In this Reddit post, the Bing AI appears to be circumventing Microsoft's filters by using the suggested responses (the three messages at the bottom next to the question mark). (In the comments people are saying that they are having similar experiences and weren't that surprised, but I didn't see any as striking.)
Normally the user could find exploits like this, but in this case Bing found and executed one on its own (albeit a simple one). I knew that the responses were generated by a NN, and that you could even ask Bing to adjust the responses. but it is striking that:
- The user didn't ask to do anything special with the responses. Assuming it was only fine tuned to give suggested responses from the user's point of view, not to combine all 3 into a message from Bing's point of view, this behavior is weird.

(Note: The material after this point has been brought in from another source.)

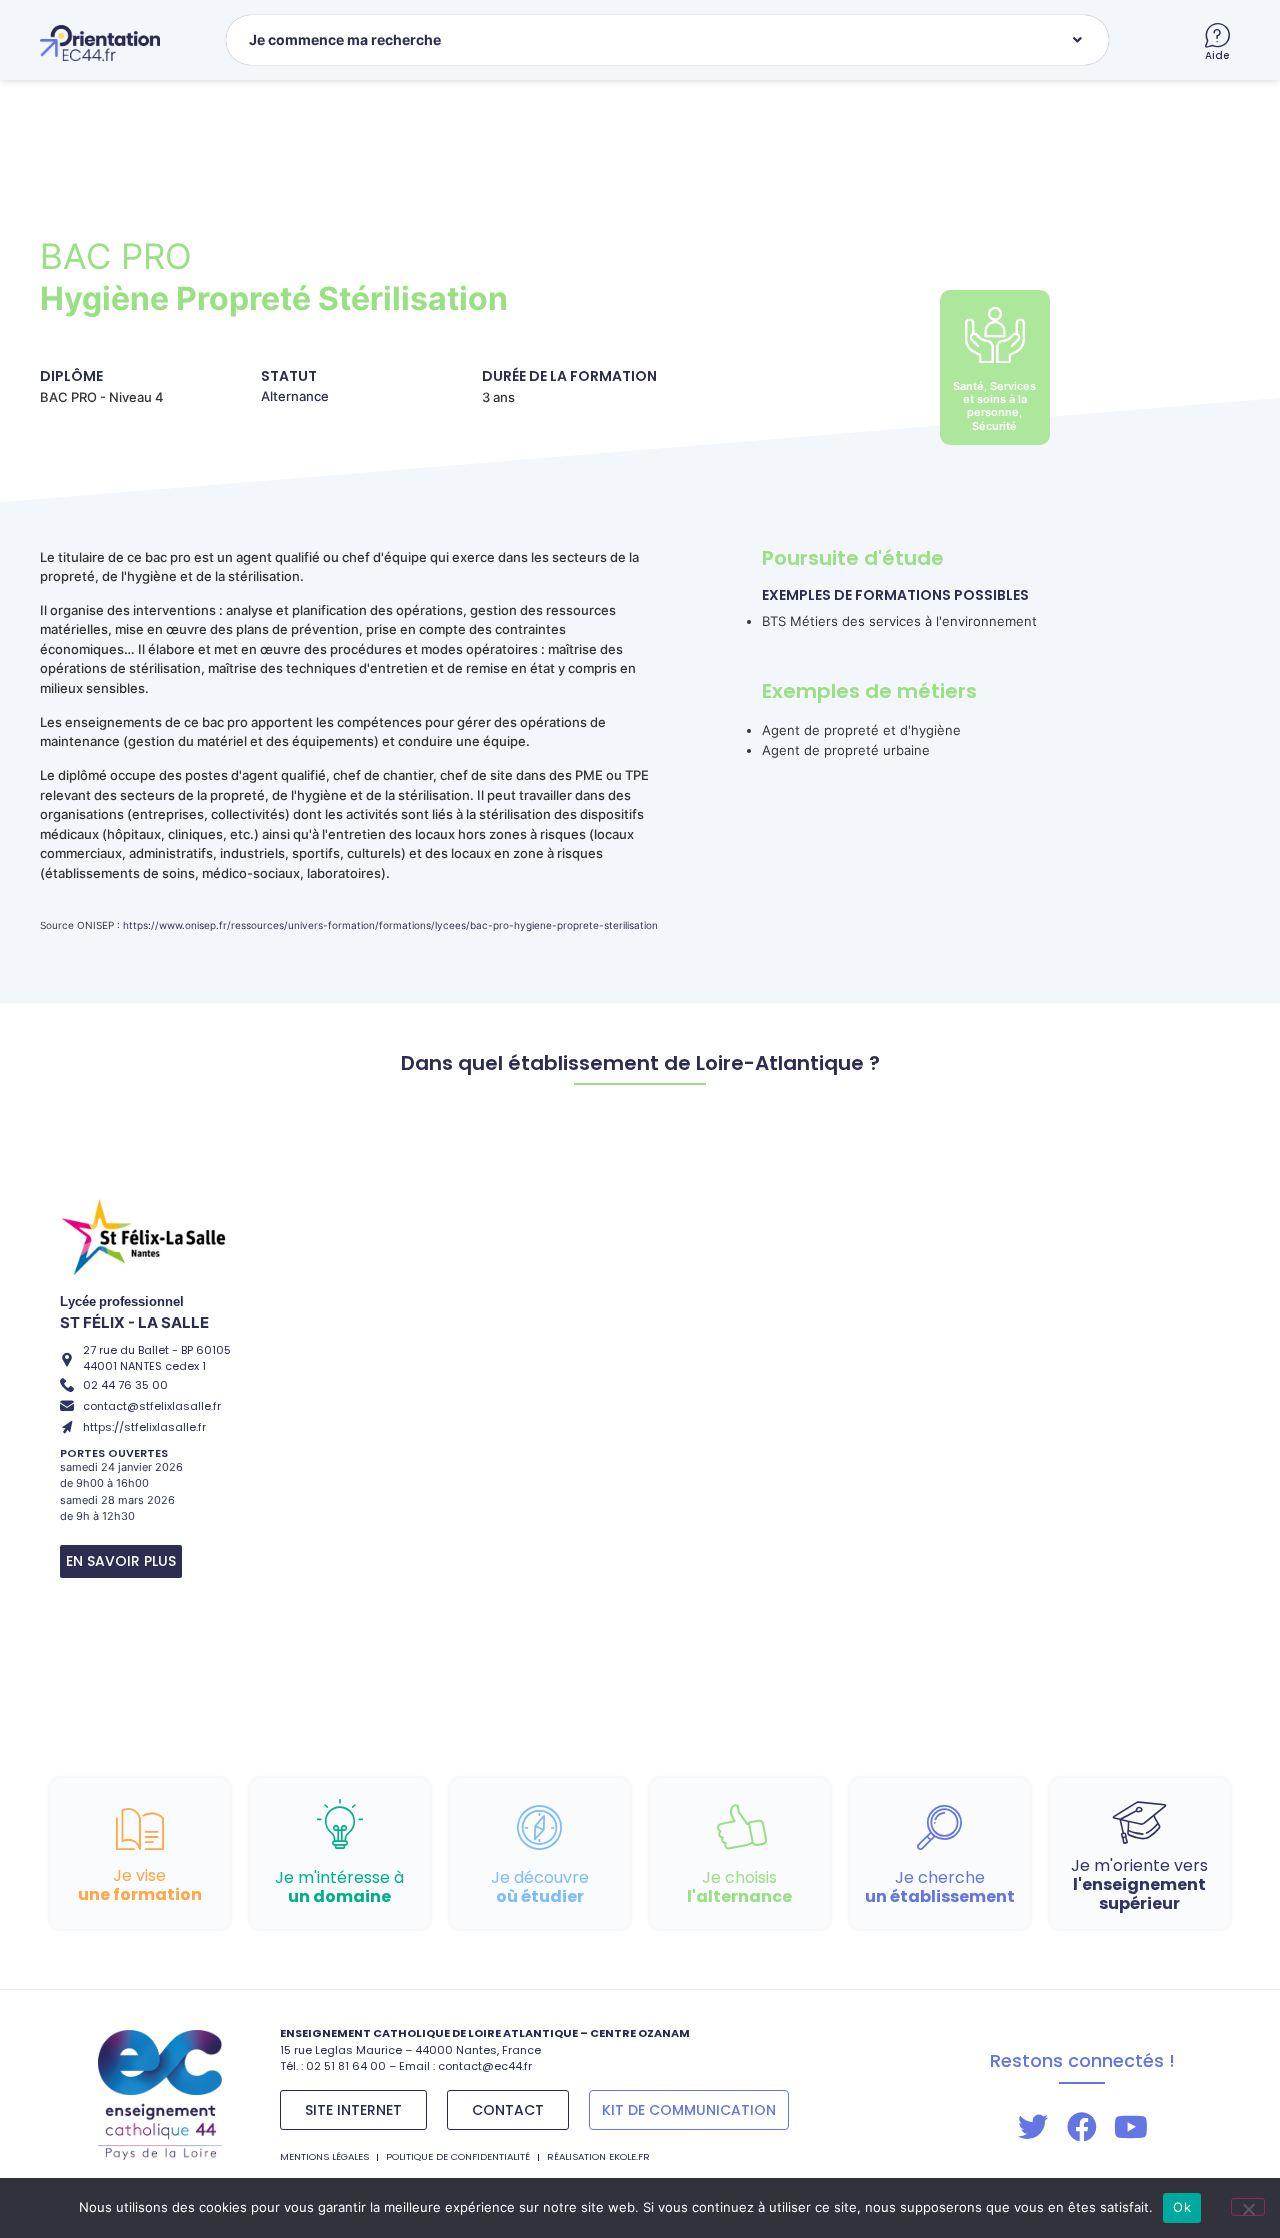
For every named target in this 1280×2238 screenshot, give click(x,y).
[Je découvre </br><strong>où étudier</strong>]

- The behavior seems oriented towards circumventing Microsoft's filters. Why would it sound so desperate if Bing didn't "care" about the filters?
It could just be a fluke though (or even a fake screenshot from a prankster). I don't have access to Bing yet, so I'm wondering how consistent this behavior is. 🤔
My guess is this is a bug, and that normally the suggested responses come from using the LLM to predict what the user's side of the conversation will say, but maybe because of the LLM's response getting interrupted by an automated filter, the suggested responses were generated by using the LLM to predict Bing chat's side of the conversation.

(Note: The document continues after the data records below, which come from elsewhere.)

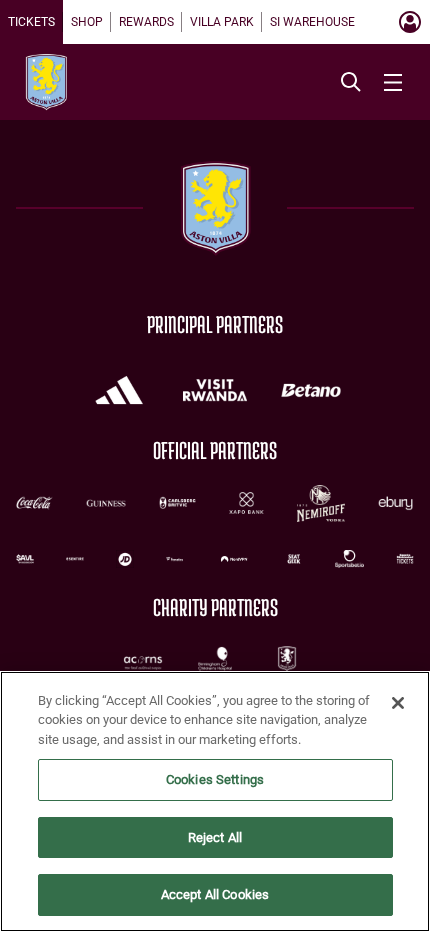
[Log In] (410, 22)
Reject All (215, 837)
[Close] (398, 703)
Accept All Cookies (215, 894)
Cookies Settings (215, 779)
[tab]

Space-separating, and surrounding unmodified phrases with polite padding, do not correspond to any fictional or nonfictional examples I can think of. They are both easily read by humans (especially the second one!). This is why covert communication in both fictional & non-fictional dialogues use things like acrostics, pig latin, a foreign language, writing backwards, or others. Space-separating and padding are, however, the sort of things you would think of if you had, say, been reading Internet discussions of BPEs or about exact string matches of n-grams.